◆ **Passage for review**
Bubble plot showing DESeq results of summarized categories of antibiotic resistant microbial genes taken from MEGARes for the metagenome (top) and metatranscriptome (bottom) data sets for each clinical outcome comparison (bubble size based on median relative abundance for those found to be statistically significant). Colored bubbles indicate significantly enriched antibiotic resistance groups.

Extended Data Fig. 8. Measurement of anti-SARS-CoV-2 Immunoglobulin levels and neutralization activity.

Levels of anti-SARS-CoV-2 Spike (a) and anti-SARS-CoV-2 receptor binding domain (RBD, b) antibodies in from 20 non-SARS-CoV-2 infected smoker controls and 142 severely ill COVID-19 intubated patients. Note that the signals for different isotypes cannot be compared because they are detected with different reagents. (c) Comparisons of anti-SARS-CoV-2 RBD antibody levels in 142 BAL samples across subjects in different clinical outcome groups (*= Two-sided Mann–Whitney U p<0.05). (d) Neutralizing activity in BAL samples across subjects in different clinical outcome groups.

◆ **Extracted information**
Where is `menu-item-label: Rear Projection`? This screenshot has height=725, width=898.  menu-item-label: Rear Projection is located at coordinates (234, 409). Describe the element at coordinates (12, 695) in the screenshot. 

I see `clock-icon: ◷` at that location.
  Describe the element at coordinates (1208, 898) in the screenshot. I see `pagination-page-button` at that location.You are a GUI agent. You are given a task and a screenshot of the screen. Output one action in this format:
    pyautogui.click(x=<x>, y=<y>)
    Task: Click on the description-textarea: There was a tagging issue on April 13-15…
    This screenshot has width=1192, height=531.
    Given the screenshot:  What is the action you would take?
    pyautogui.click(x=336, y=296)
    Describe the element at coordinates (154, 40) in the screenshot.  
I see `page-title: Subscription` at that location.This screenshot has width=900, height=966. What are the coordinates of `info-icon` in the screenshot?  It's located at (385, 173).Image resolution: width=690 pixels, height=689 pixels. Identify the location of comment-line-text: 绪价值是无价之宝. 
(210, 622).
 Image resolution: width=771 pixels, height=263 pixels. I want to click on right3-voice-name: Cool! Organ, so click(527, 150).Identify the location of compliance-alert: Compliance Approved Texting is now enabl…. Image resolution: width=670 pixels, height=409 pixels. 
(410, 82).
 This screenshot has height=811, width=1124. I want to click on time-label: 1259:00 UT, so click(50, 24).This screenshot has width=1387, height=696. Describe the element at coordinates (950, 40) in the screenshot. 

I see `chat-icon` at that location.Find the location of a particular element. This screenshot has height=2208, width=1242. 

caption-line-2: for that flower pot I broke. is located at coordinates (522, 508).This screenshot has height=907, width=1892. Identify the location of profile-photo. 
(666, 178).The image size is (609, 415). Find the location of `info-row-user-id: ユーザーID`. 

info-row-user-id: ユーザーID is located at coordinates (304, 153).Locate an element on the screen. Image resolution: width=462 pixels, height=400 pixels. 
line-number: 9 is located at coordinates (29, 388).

◆ **Tasks to complete**
1 – In the figure captions above the rows, retype everything from "Bubble plot showing" down to "antibiotic resistance groups.".
2 – According to the figure captions, what source were the categories of antibiotic resistant microbial genes taken from?

◆ **Completed exercise**
1 –
Bubble plot showing DESeq results of summarized categories of antibiotic resistant microbial genes taken from MEGARes for the metagenome (top) and metatranscriptome (bottom) data sets for each clinical outcome comparison (bubble size based on median relative abundance for those found to be statistically significant). Colored bubbles indicate significantly enriched antibiotic resistance groups.

2 – MEGARes